1                one

2                two

3                  three

4                  four

5                  five

6                  six

 

so you make a while statement for each row of the database (thats a loop that loops 6 times!)

 

you're text string is "I'm 4 years old and I ran up 6 steps!"

 

you want the text string to become:

"I'm four years old and i ran up six steps"

 

you want to do this utilizing your database where you have definitions of numerical vs. spelled-out

 

how can it be done?

[paul2463]

here's a sample code of what i'm doing in simple terms:

<?php
//queryrow = mysql_fetch_array yields 10 rows in db

$string = 'Hello my name is Bob';

while ($queryrow = mysql_fetch_array($query)) 	{
$lookingfor = $queryrow['text'];
$replacedtext = $queryrow['othertext'];
$newstring = str_replace($lookingfor, $replacedtext, $string);
								}
echo $newstring;

//newstring echoes to the last replaced string, all the previous replacements are still there
?>

 

everything is fine, it is doing what you ask it to, here is what I mean

 

$string = "I'm 4 years old and I ran up 6 steps!"

 

and we have what you had

in the database its setup like this:

numerical    spelled_out

1                one

2                two

3                three

4                four

5                five

6                six

 

first time through the loop, nothing, second, nothing, third nothing fourth we get

$string = "I'm 4 years old and I ran up 6 steps!"

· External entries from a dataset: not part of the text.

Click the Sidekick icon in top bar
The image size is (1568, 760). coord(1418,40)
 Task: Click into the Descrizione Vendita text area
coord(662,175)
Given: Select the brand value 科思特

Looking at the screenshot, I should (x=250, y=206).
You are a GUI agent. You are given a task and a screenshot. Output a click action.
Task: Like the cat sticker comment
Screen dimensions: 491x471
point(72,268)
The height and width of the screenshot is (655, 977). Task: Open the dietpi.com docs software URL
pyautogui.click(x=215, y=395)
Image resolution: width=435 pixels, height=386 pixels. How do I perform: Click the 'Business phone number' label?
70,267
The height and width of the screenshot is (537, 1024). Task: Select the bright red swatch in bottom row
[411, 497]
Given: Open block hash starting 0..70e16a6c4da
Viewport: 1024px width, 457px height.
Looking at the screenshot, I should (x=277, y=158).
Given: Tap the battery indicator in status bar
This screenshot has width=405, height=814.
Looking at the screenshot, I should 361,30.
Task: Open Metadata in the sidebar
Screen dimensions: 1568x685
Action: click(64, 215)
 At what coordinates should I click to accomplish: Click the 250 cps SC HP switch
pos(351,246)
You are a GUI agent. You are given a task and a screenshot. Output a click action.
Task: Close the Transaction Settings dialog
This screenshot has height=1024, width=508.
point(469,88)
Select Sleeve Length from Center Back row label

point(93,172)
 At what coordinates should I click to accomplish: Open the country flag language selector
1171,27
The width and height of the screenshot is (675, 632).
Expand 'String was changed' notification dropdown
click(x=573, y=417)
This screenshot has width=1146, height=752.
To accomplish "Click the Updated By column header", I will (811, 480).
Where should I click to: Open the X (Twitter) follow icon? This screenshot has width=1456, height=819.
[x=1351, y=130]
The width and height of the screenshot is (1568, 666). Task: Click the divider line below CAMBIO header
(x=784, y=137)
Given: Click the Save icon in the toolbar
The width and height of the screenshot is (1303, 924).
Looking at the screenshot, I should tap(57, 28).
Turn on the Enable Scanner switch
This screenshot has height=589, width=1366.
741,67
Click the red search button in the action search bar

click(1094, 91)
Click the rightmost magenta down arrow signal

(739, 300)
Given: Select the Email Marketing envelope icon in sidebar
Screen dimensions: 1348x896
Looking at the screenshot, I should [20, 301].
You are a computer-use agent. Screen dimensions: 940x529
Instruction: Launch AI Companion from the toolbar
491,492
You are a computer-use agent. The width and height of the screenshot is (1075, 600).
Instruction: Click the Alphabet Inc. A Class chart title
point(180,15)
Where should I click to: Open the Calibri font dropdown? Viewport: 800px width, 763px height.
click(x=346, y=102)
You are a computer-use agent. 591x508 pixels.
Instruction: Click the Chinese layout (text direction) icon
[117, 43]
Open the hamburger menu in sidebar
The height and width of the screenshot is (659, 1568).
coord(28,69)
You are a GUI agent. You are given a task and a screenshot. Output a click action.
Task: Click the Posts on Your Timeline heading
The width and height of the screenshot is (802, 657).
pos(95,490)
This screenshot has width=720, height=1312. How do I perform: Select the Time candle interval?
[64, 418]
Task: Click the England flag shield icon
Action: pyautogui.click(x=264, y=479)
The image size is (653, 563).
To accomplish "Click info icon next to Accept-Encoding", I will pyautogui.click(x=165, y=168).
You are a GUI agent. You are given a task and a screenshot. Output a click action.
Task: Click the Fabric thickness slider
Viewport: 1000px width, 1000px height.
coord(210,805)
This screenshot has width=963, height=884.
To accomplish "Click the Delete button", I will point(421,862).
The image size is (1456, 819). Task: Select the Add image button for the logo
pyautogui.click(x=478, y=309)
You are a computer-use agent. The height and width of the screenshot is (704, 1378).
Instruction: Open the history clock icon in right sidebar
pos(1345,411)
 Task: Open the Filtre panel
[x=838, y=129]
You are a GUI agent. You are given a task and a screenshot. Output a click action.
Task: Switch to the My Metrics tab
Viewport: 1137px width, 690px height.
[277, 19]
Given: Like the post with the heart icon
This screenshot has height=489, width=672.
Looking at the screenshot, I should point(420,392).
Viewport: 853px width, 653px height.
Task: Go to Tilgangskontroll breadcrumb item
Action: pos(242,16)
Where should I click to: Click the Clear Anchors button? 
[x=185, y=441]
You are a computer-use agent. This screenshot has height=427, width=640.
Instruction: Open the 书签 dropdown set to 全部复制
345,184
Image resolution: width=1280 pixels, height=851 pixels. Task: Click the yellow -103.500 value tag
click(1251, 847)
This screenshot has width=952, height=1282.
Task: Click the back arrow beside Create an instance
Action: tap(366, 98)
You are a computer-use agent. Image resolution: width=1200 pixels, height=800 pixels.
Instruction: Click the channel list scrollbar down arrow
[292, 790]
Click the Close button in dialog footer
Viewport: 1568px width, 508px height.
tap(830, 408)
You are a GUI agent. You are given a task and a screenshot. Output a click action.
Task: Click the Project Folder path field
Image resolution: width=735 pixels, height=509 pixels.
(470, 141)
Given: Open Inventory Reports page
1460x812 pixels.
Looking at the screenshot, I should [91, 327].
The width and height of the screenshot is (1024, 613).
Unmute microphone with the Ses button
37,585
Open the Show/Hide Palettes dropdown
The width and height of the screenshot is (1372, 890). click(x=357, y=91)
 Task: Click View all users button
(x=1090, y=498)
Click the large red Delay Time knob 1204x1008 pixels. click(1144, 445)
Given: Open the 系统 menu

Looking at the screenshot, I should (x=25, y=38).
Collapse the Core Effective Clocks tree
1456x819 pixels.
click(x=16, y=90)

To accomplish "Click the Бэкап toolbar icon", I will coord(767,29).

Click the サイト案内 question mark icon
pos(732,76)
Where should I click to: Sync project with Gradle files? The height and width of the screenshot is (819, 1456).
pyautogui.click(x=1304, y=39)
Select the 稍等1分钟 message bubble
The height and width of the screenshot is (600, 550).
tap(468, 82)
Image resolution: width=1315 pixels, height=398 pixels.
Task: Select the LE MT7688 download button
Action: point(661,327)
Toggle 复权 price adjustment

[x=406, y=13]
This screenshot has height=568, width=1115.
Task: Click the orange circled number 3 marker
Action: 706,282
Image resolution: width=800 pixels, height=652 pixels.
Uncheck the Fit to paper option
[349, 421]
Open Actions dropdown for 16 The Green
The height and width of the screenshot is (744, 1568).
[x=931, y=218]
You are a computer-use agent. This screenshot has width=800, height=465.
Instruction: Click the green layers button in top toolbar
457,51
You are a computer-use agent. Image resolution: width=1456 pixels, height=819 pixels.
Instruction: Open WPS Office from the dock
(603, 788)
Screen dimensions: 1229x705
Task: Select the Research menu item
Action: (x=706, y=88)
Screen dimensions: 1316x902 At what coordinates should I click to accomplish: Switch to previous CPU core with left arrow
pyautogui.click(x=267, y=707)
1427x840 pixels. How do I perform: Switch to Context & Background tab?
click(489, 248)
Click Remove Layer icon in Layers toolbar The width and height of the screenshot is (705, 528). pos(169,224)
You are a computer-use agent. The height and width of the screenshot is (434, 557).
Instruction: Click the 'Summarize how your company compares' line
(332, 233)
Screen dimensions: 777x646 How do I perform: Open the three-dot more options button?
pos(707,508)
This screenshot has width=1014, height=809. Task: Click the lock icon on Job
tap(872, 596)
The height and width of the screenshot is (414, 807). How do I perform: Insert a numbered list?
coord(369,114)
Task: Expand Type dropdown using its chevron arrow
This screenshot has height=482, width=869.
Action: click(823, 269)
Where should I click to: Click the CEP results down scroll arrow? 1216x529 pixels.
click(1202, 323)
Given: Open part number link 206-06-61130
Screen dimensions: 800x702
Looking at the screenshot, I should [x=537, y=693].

$newstring = str_replace($lookingfor, $replacedtext, $string); // becomes "I'm four years old and I ran up 6 steps!"

 

you make no changes to $string ******important******

 

next time round nothing then the sixth we get

$newstring = str_replace($lookingfor, $replacedtext, $string); // becomes "I'm 4 years old and I ran up six steps!"

 

*******BECAUSE YOU MADE NO CHANGES TO $string IT WORKS ON THE ORIGINAL STRING AGAIN*******

 

try this

<?php
//queryrow = mysql_fetch_array yields 10 rows in db

$string = 'Hello my name is Bob';

while ($queryrow = mysql_fetch_array($query)) 	
{
$lookingfor = $queryrow['text'];
$replacedtext = $queryrow['othertext'];
$string = str_replace($lookingfor, $replacedtext, $string);
}
echo $string;

//make the changes to the original string and keep changing that
?>

[dsaba]

wow thanks for going to explain it very well

i knew what was going on that was wrong, how i kept referencing the original string

 

i just couldn't put my finger on it on how to fix it, you did it quite simply

 

p.s. how did you highlight php code without putting it in the code brackets??